What is needed:
Write out the lines that begin with the one containing "Open the chat message bubble icon" and end with the one containing "click(231, 805)", both included. Omit the pictures.

Input material:
--- START ---

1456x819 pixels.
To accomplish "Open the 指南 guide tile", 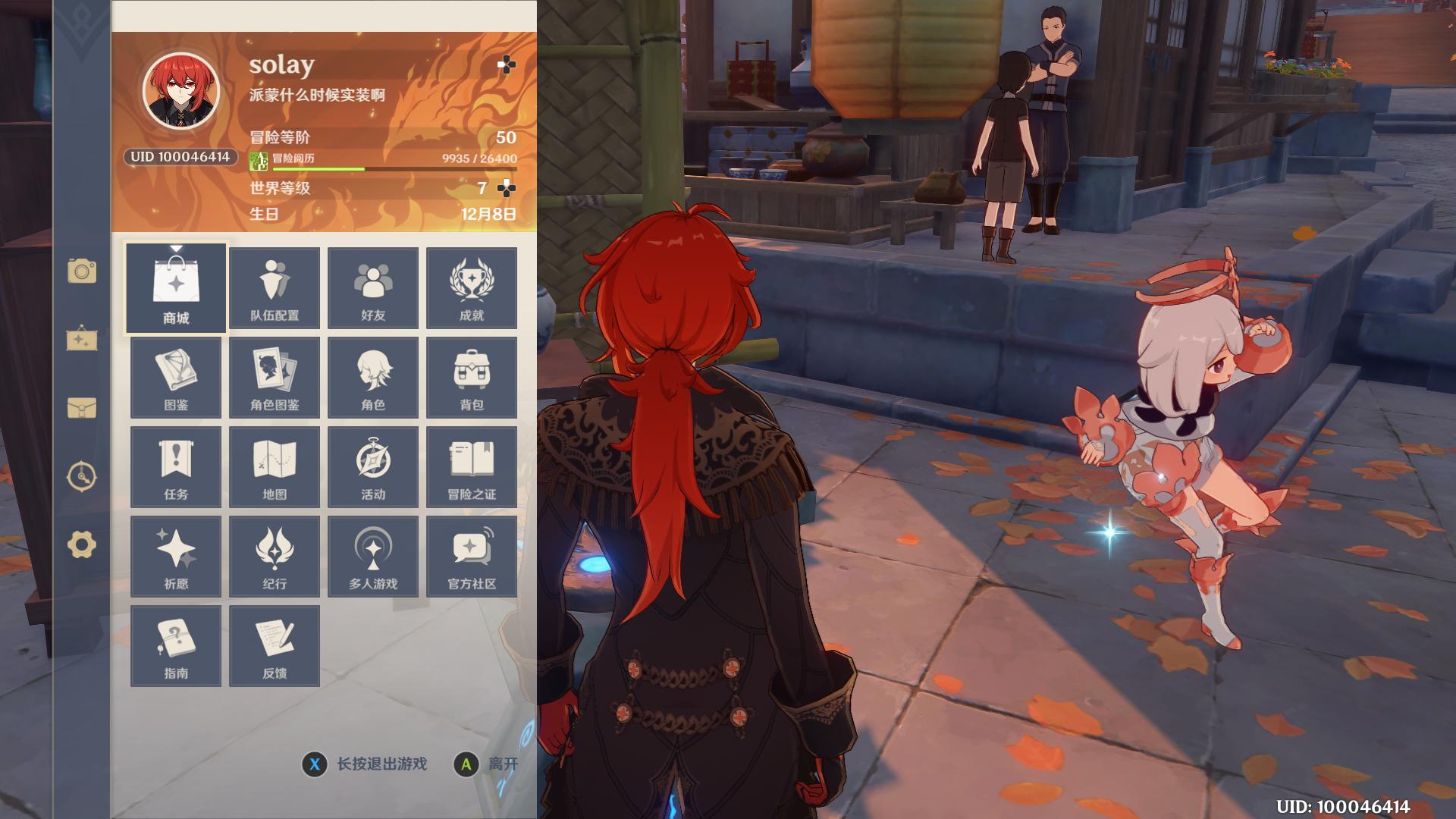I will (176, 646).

--- END ---
--- START ---

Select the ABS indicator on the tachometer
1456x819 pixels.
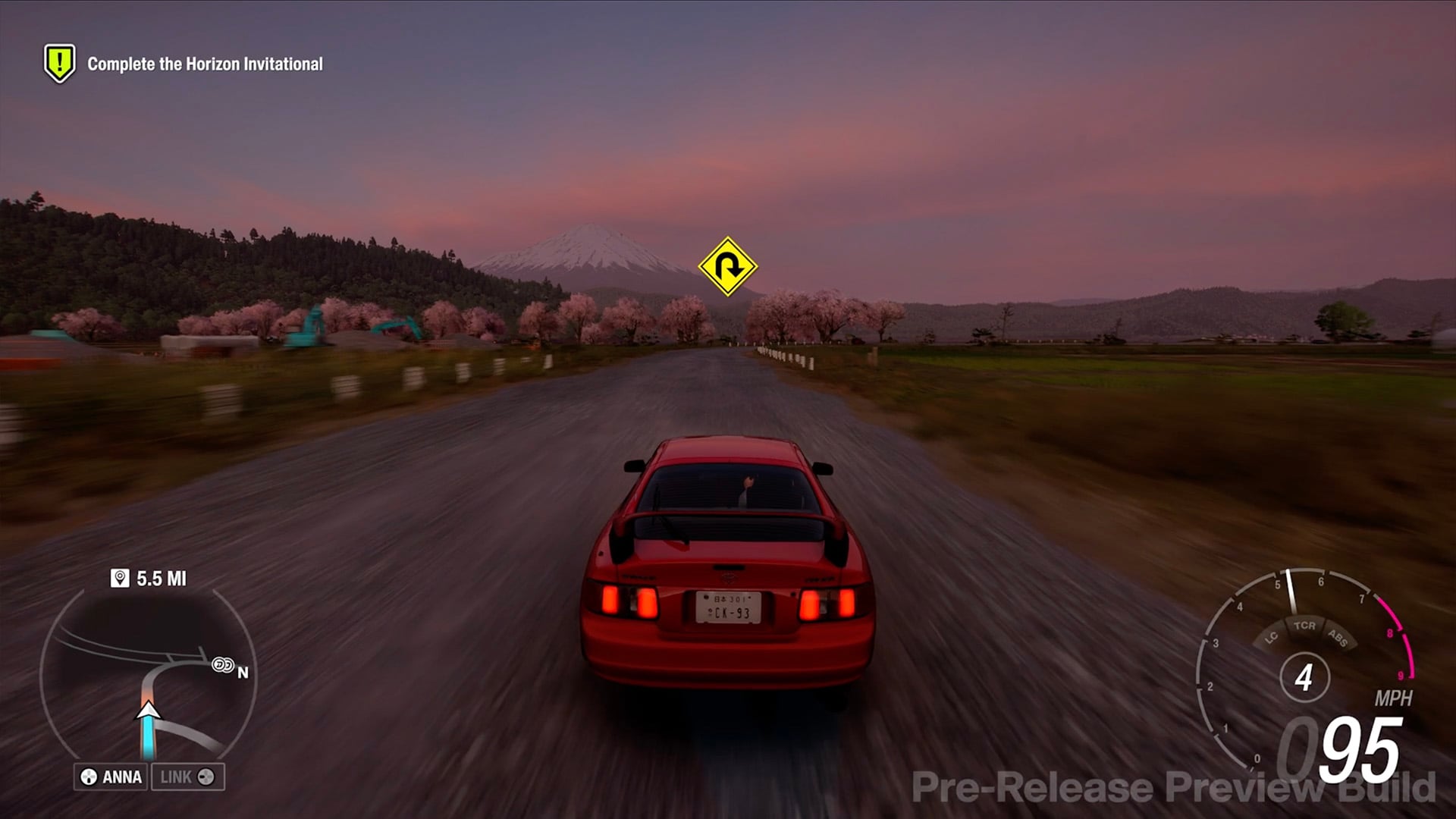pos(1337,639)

--- END ---
--- START ---

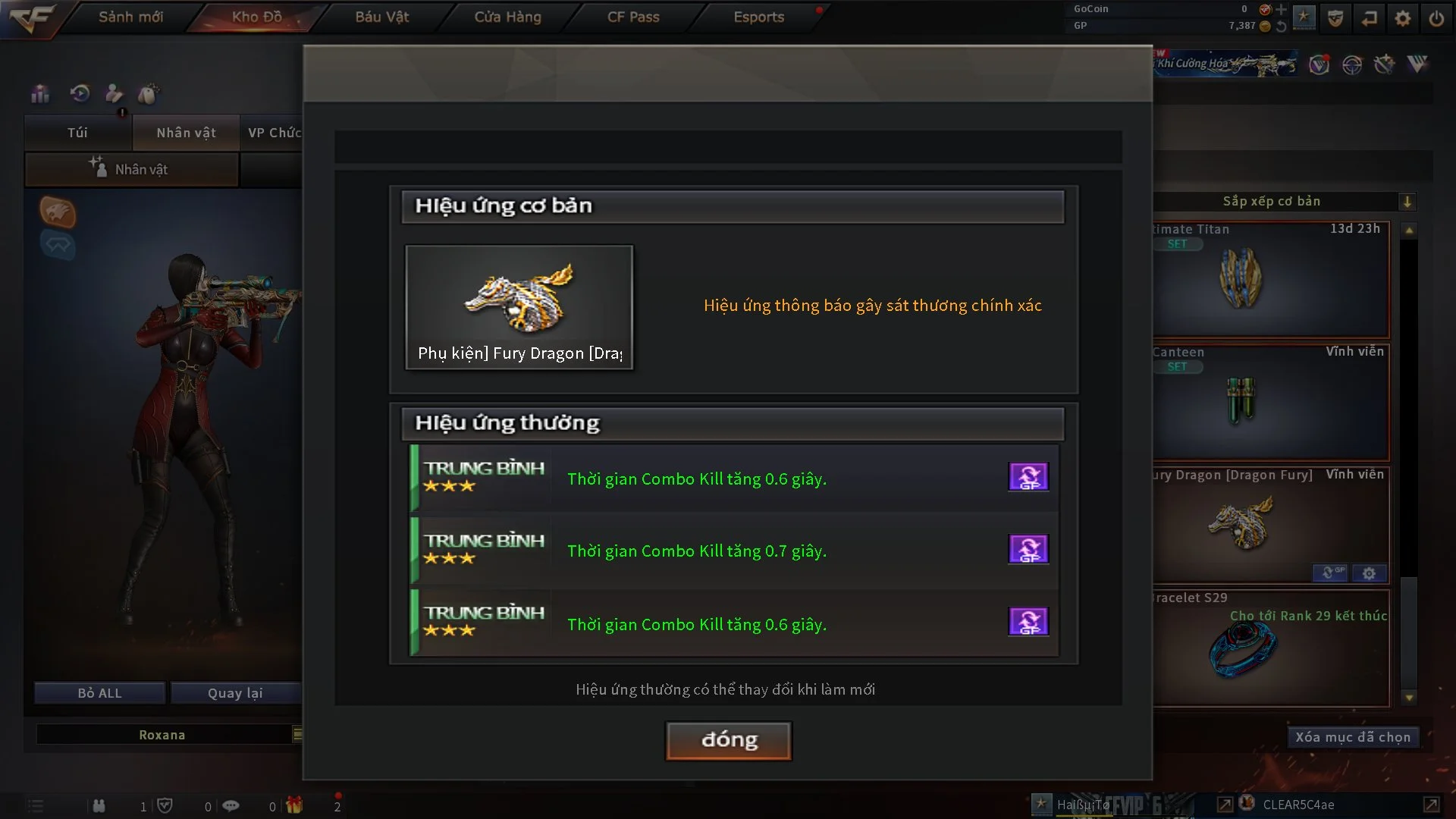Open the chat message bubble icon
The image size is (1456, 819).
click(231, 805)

--- END ---

The output:
Open the chat message bubble icon
The image size is (1456, 819).
click(231, 805)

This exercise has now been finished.